--- start Given records ---

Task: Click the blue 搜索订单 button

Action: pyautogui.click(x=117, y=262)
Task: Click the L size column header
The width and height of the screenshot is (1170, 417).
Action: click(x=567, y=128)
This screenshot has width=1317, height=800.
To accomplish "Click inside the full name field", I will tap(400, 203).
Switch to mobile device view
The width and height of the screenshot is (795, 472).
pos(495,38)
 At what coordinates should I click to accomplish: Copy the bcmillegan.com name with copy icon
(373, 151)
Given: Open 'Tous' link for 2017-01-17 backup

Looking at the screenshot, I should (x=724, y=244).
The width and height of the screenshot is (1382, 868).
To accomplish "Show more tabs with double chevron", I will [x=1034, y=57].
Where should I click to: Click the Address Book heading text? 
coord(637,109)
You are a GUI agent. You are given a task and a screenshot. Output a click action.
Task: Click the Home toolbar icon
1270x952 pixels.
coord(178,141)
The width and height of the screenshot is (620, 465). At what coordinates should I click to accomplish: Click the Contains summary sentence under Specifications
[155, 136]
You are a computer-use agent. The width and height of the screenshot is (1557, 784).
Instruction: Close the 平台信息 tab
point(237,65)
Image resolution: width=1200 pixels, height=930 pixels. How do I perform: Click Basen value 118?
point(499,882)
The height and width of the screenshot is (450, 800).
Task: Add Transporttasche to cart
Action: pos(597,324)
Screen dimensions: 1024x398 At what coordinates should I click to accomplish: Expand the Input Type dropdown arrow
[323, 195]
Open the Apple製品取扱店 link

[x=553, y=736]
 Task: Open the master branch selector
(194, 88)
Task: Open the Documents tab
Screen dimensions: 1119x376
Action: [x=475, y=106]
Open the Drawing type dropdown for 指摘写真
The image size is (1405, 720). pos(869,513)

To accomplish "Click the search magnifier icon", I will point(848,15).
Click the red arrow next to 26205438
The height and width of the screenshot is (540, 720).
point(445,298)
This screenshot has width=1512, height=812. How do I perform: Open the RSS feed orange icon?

--- end Given records ---

What you should do:
Can you rewrite all the rows above, replacing "dropdown" with "drop-down" and leaving everything else unchanged?

Answer to this task:
Task: Click the blue 搜索订单 button

Action: pyautogui.click(x=117, y=262)
Task: Click the L size column header
The width and height of the screenshot is (1170, 417).
Action: click(x=567, y=128)
This screenshot has width=1317, height=800.
To accomplish "Click inside the full name field", I will tap(400, 203).
Switch to mobile device view
The width and height of the screenshot is (795, 472).
pos(495,38)
 At what coordinates should I click to accomplish: Copy the bcmillegan.com name with copy icon
(373, 151)
Given: Open 'Tous' link for 2017-01-17 backup

Looking at the screenshot, I should (x=724, y=244).
The width and height of the screenshot is (1382, 868).
To accomplish "Show more tabs with double chevron", I will [x=1034, y=57].
Where should I click to: Click the Address Book heading text? 
coord(637,109)
You are a GUI agent. You are given a task and a screenshot. Output a click action.
Task: Click the Home toolbar icon
1270x952 pixels.
coord(178,141)
The width and height of the screenshot is (620, 465). At what coordinates should I click to accomplish: Click the Contains summary sentence under Specifications
[155, 136]
You are a computer-use agent. The width and height of the screenshot is (1557, 784).
Instruction: Close the 平台信息 tab
point(237,65)
Image resolution: width=1200 pixels, height=930 pixels. How do I perform: Click Basen value 118?
point(499,882)
The height and width of the screenshot is (450, 800).
Task: Add Transporttasche to cart
Action: pos(597,324)
Screen dimensions: 1024x398 At what coordinates should I click to accomplish: Expand the Input Type drop-down arrow
[323, 195]
Open the Apple製品取扱店 link

[x=553, y=736]
 Task: Open the master branch selector
(194, 88)
Task: Open the Documents tab
Screen dimensions: 1119x376
Action: [x=475, y=106]
Open the Drawing type drop-down for 指摘写真
The image size is (1405, 720). pos(869,513)

To accomplish "Click the search magnifier icon", I will point(848,15).
Click the red arrow next to 26205438
The height and width of the screenshot is (540, 720).
point(445,298)
This screenshot has width=1512, height=812. How do I perform: Open the RSS feed orange icon?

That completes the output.